Who Failed Them?
By Ivy Betalmos
A school should be a sanctuary, a place where children learn, dream, and feel safe. It should never become a crime scene. Yet in Tacloban City, that sacred space was shattered when two students, only 14 and 15 years old, respectively, allegedly opened fire inside their school, killing fellow students and injuring others. The tragedy was horrifying not only because lives were lost, but because the hands that carried out the violence were themselves still children.
And that is what makes this unbearable.
This was not just a school shooting. It was a brutal reflection of a society that has failed to protect, guide, and shape its youth. When children are capable of bringing guns into a classroom and turning a place of learning into a place of death, we can no longer pretend this is only about the suspects. We must ask the harder question: Who failed them first?
Did the government fail these children by allowing weak school safety and poor firearm control? Did educators fail to teach beyond textbooks and grades? Did parents and guardians fail to guide, discipline, and listen? Or did we all fail to become the role models the young needed?
These questions do not excuse the crime. Three students are dead. Families are grieving. Classrooms have become spaces of trauma instead of learning. The pain is real, and the act was horrific. But children do not become violent in isolation. They are shaped by the homes they live in, the schools they attend, the content they consume, and the adults who either guide them, or fail to.
It is deeply painful to see young people in the Philippines involved in such grave criminal acts. Under Philippine law, minors who commit offenses are called Children in Conflict with the Law (CICL). But this legal term should not be misunderstood as immunity. One dangerous misconception spreading after this case is that because the suspects are minors, they will not be held liable. That is false.
Under the Juvenile Justice and Welfare Act, a child 15 years old or below is generally exempt from criminal liability. This means the 14-year-old suspect will not be treated as an adult criminal, but that does not mean freedom from consequences. Intervention, rehabilitation, and placement in child-caring institutions may still follow. The 15-year-old suspect, however, may still be held criminally liable if it is proven that he acted with discernment, meaning he understood the wrongfulness and consequences of his actions. In short, the law does not simply excuse minors; it examines age, intent, and awareness.

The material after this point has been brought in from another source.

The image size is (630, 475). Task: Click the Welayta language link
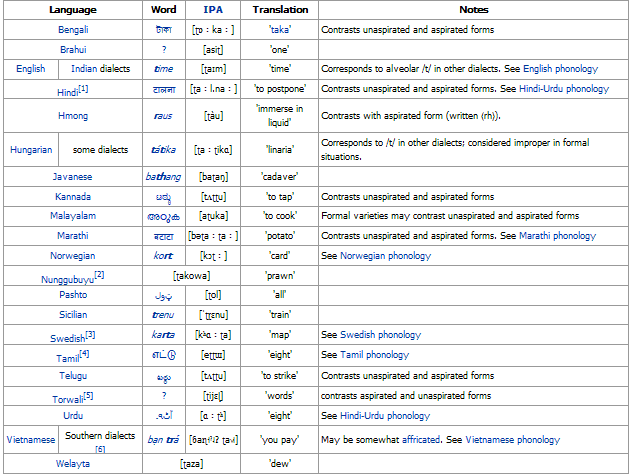pos(73,463)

But even if the courts determine legal accountability, the deeper moral question remains unanswered: How did children get access to guns? Where were the adults before the gunshots? Were there warning signs ignored, pain unnoticed, anger left to grow, or violence tolerated in silence? A child may know how to pull a trigger, but a child does not learn cruelty alone.

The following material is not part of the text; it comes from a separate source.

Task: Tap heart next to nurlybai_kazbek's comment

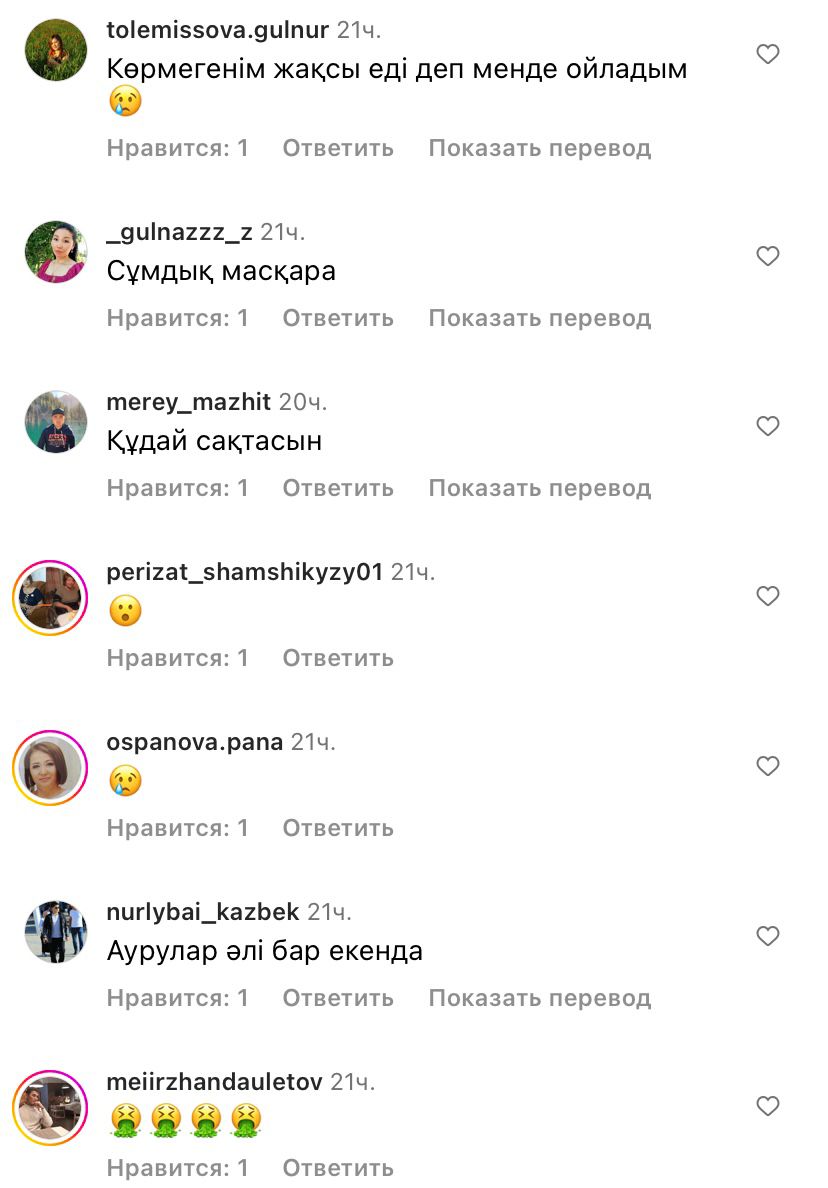Action: tap(767, 936)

The government must answer for school safety and gun access. Educators must answer for whether warning signs were seen and addressed. Parents and guardians must answer for the values, discipline, and guidance given at home. And society must answer for the culture it feeds the youth, a culture where violence is often normalized, emotional wounds are neglected, and children are left to be shaped by anger more than by compassion.

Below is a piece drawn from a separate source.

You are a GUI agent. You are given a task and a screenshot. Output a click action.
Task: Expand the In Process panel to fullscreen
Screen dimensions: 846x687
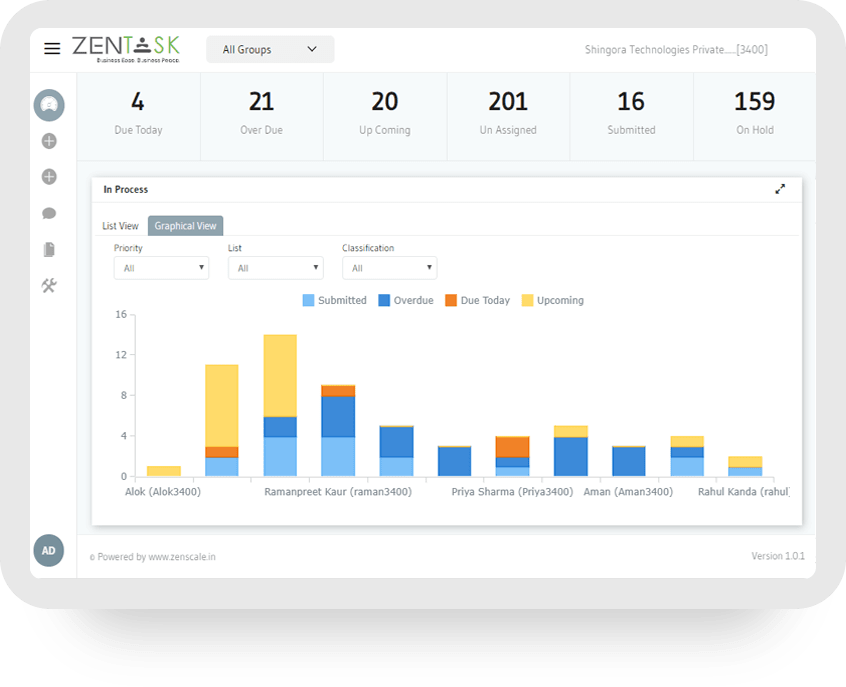coord(781,188)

Three young lives are gone, and many more are forever scarred. The law may decide what happens to the suspects, but the nation must decide what it will do with the truth this tragedy has exposed. Because before we ask how these children should be punished, perhaps we must first ask ourselves: if children are already learning how to kill inside the very place meant to teach them how to live, then who among us will admit that we failed them first?